Siedzę sobie właśnie w kawiarni na Brackiej i zajadam tartę malinową.
Dlaczego malinową? Bo przecież maliny są zdrowe, heh. Dlaczego tartę? Bo wcześniej zjadłam olbrzymią wegetariańską kolację (kofta indyjska, kasza surówki, okay…barszcz ukraiński też) i nagle zachciało mi się czegoś słodkiego.
Swoją tartę popijam spokojnie czerwoną herbatą. W przeglądarce mam otwarte okno ze sklepem sprzedającym yerba mate i zastanawiam się czy smak cytrynowy na pewno będzie lepszy od pomelo?
Pewnie zadajesz sobie pytanie co to ma wspólnego z tytułem notki i dlaczego rozpisuję się o tarcie zamiast o siłowni.
Otóż wspólne są dwie rzeczy, ale o tym będę pisać kilka akapitów niżej.
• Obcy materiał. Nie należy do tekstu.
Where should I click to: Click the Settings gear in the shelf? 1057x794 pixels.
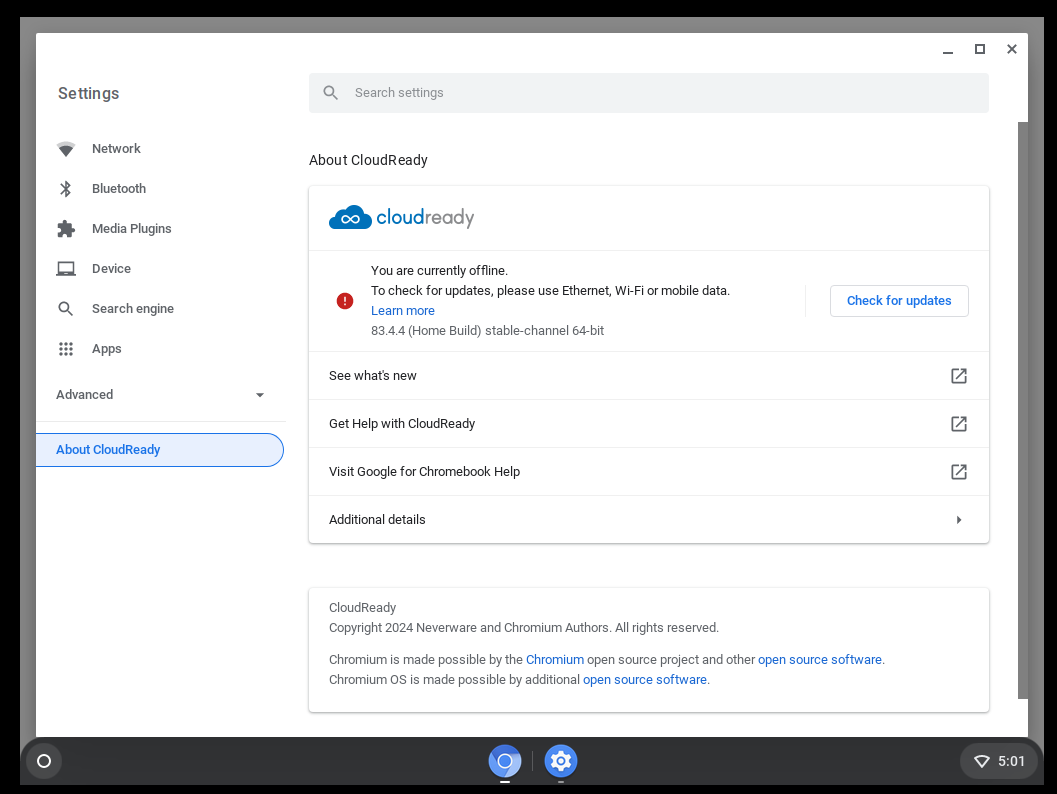pos(561,761)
Teraz czas na małe przypomnienie.
Ponad rok temu kaszlnęłam mocno ostatni raz i po kilku tygodniach bez ćwiczeń (chooorboy +lenistwo) postanowiłam wrócić na siłownie.
Co miesiąc w specjalnych notkach: „podsumowanie treningów” relacjonowałam Wam w jaki sposób udało mi się poćwiczyć w ciągu poprzednich czterech tygodni.
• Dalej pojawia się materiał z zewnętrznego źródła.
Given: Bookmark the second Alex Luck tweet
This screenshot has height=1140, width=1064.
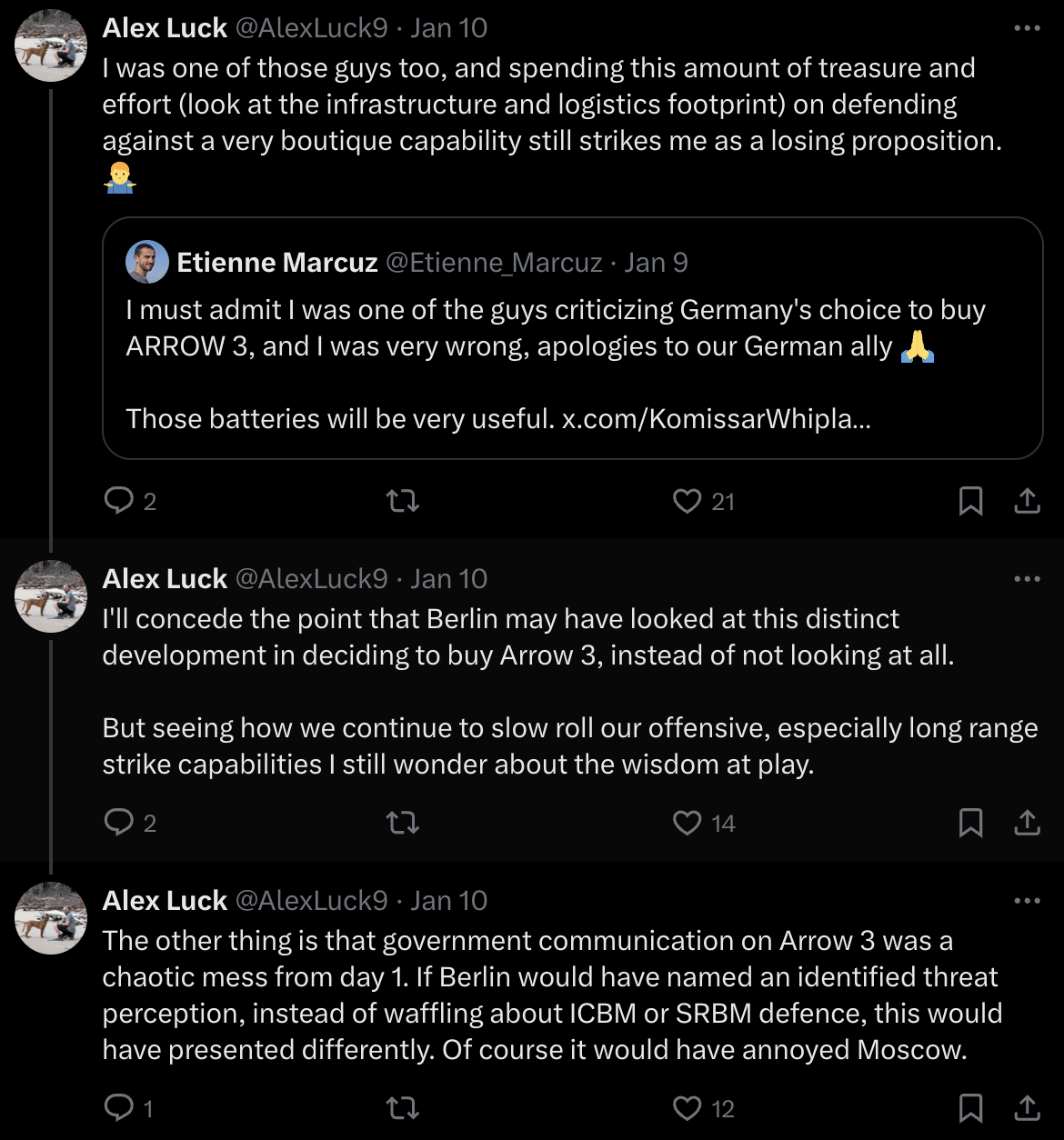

Nie było to nic nadzwyczajnego. Ćwiczyłam z obciążeniem, z Mel. B., jeździłam na rolkach, robiłam interwały na cardio. Czasem cztery razy w tygodniu, czasem jeden. Gdybym miała generalizować to mogłabym napisać, że przez cały rok dwa razy w tygodniu 30 minut biegałam.
Trudne? Nie. Czasochłonne? Nie. Wymagające wielu nakładów finansowych? Nie. Nowej odblaskowej bluzy? Również nie.
Nie należę do grupy ludzi myślących skrajnie, dlatego wiem, że nie mogę sobie narzucić treningów z prawdziwego zdarzenia 3-4 razy w tygodniu, bo sport mnie aż na tyle nie interesuje. Jestem mistrzem środka. Raz na siłownie, raz do teatru.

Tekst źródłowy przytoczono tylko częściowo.